Hepimiz kimi durumlarda korkunç şeyler yapabiliriz ama bazılarımız diğerlerine oranla bunları daha çok yapmaya eğilimli. Bilim insanları cinayet işlemeye meyilli kişilerin erken yaşlarda bunun işaretlerini verdiğini, çoğu çocuğun etrafında mutsuzluk olduğunda gerildiğini bununla birlikte bazılarının başkalarının duygularına daha az tepki verdiğini ifade ediyor. Yani aman diyeyim empati çok önemli sevgili Ekranellacılar.

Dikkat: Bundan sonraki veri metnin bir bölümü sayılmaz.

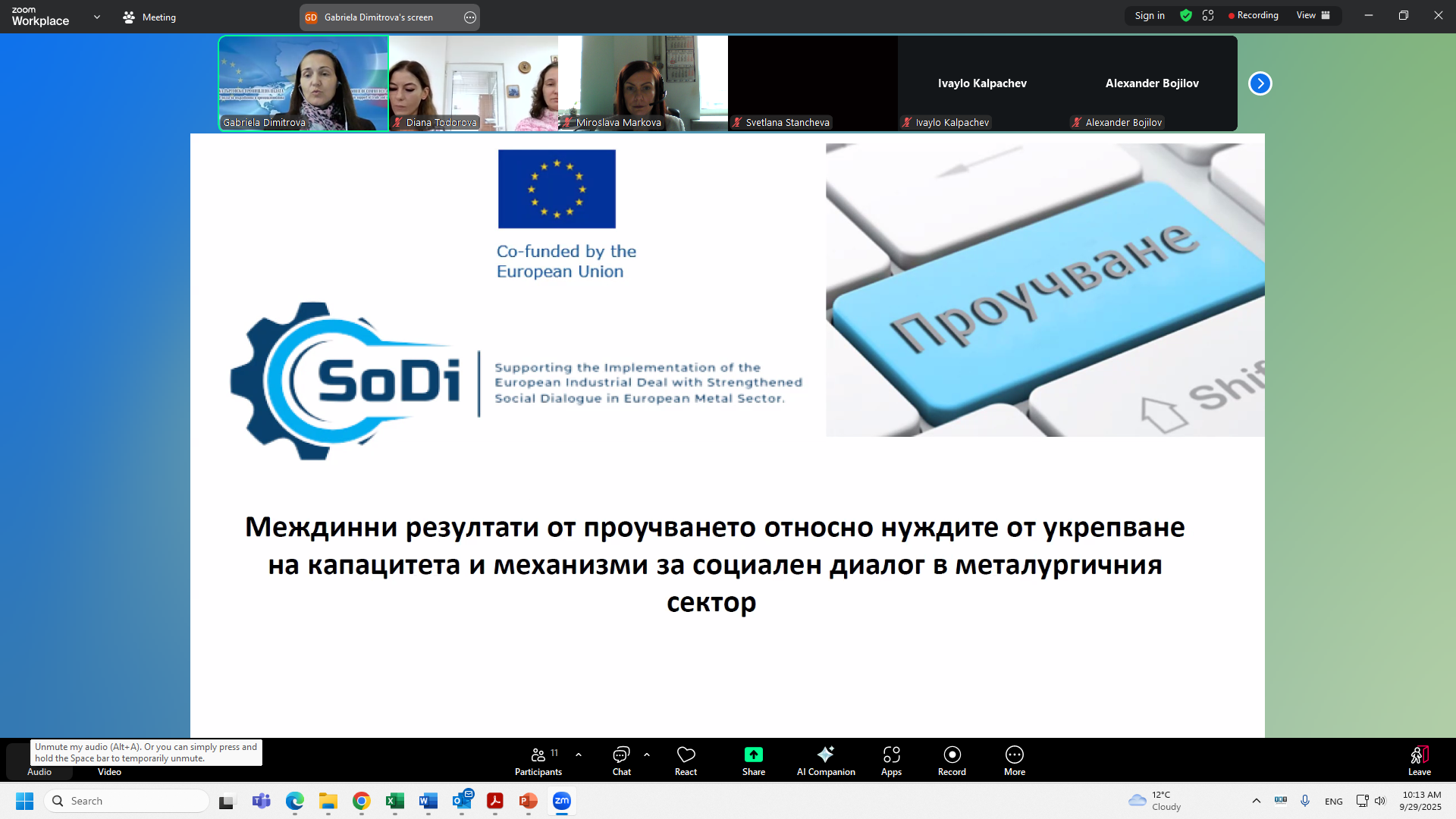Viewport: 1456px width, 819px height.
Task: Open the Chat panel
Action: [x=621, y=761]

İnsanlar doğuştan kötü oldukları için mi, yoksa işlemeyen bir toplumda yaşadığımız için mi suça yöneliyorlar bilemiyorum ama dünyada kötülük diye bir şey var. Çoğu zaman kötülüğü anlamaktan kaçınıyoruz ama onu anlamanın da bir ahlaki görev ve kişinin kendiyle yapması gereken bir hesaplaşma olduğunu düşünüyorum.
Mindhunter 13 Ekim’de 10 bölüm olarak Netflix’e yükleniyor. Bu demek ki, önümüzde soluksuz geçireceğimiz bir hafta sonu var. Cuma akşamı işten çıktıktan sonra markete gidip yiyeceğinizi içeceğinizi stoklayın çünkü yerinizden kalkmak istemeyeceksiniz.